=== EXERCISE DETAILS ===
Retype each of the following entries line for line, without changing anything.

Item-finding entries

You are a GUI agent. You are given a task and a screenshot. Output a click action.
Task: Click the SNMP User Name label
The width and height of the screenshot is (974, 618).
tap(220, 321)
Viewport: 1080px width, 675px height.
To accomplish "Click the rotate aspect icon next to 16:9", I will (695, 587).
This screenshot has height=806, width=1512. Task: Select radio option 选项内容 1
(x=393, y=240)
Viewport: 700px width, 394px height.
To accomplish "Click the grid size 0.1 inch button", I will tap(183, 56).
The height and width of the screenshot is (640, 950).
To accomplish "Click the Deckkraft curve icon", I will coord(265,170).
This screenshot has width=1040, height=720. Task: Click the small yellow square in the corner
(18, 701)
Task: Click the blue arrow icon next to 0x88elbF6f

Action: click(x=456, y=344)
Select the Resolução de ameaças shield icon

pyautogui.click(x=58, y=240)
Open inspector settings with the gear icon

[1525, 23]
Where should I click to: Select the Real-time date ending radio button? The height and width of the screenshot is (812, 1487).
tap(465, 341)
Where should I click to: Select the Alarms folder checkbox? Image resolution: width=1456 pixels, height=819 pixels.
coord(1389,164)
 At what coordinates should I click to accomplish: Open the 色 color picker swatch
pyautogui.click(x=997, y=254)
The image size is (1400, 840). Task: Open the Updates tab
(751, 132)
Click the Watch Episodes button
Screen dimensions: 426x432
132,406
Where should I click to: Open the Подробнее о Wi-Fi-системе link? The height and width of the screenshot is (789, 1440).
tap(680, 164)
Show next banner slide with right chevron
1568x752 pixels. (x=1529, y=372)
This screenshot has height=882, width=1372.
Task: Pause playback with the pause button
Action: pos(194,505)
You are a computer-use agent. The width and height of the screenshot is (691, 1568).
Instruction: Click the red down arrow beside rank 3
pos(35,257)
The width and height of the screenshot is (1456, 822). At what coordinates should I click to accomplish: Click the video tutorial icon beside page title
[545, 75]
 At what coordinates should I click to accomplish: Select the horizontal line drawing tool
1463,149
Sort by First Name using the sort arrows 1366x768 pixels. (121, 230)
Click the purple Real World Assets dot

=== OUTPUT FOR THIS EXERCISE ===
You are a GUI agent. You are given a task and a screenshot. Output a click action.
Task: Click the SNMP User Name label
The width and height of the screenshot is (974, 618).
tap(220, 321)
Viewport: 1080px width, 675px height.
To accomplish "Click the rotate aspect icon next to 16:9", I will (695, 587).
This screenshot has height=806, width=1512. Task: Select radio option 选项内容 1
(x=393, y=240)
Viewport: 700px width, 394px height.
To accomplish "Click the grid size 0.1 inch button", I will tap(183, 56).
The height and width of the screenshot is (640, 950).
To accomplish "Click the Deckkraft curve icon", I will coord(265,170).
This screenshot has width=1040, height=720. Task: Click the small yellow square in the corner
(18, 701)
Task: Click the blue arrow icon next to 0x88elbF6f

Action: click(x=456, y=344)
Select the Resolução de ameaças shield icon

pyautogui.click(x=58, y=240)
Open inspector settings with the gear icon

[1525, 23]
Where should I click to: Select the Real-time date ending radio button? The height and width of the screenshot is (812, 1487).
tap(465, 341)
Where should I click to: Select the Alarms folder checkbox? Image resolution: width=1456 pixels, height=819 pixels.
coord(1389,164)
 At what coordinates should I click to accomplish: Open the 色 color picker swatch
pyautogui.click(x=997, y=254)
The image size is (1400, 840). Task: Open the Updates tab
(751, 132)
Click the Watch Episodes button
Screen dimensions: 426x432
132,406
Where should I click to: Open the Подробнее о Wi-Fi-системе link? The height and width of the screenshot is (789, 1440).
tap(680, 164)
Show next banner slide with right chevron
1568x752 pixels. (x=1529, y=372)
This screenshot has height=882, width=1372.
Task: Pause playback with the pause button
Action: pos(194,505)
You are a computer-use agent. The width and height of the screenshot is (691, 1568).
Instruction: Click the red down arrow beside rank 3
pos(35,257)
The width and height of the screenshot is (1456, 822). At what coordinates should I click to accomplish: Click the video tutorial icon beside page title
[545, 75]
 At what coordinates should I click to accomplish: Select the horizontal line drawing tool
1463,149
Sort by First Name using the sort arrows 1366x768 pixels. (121, 230)
Click the purple Real World Assets dot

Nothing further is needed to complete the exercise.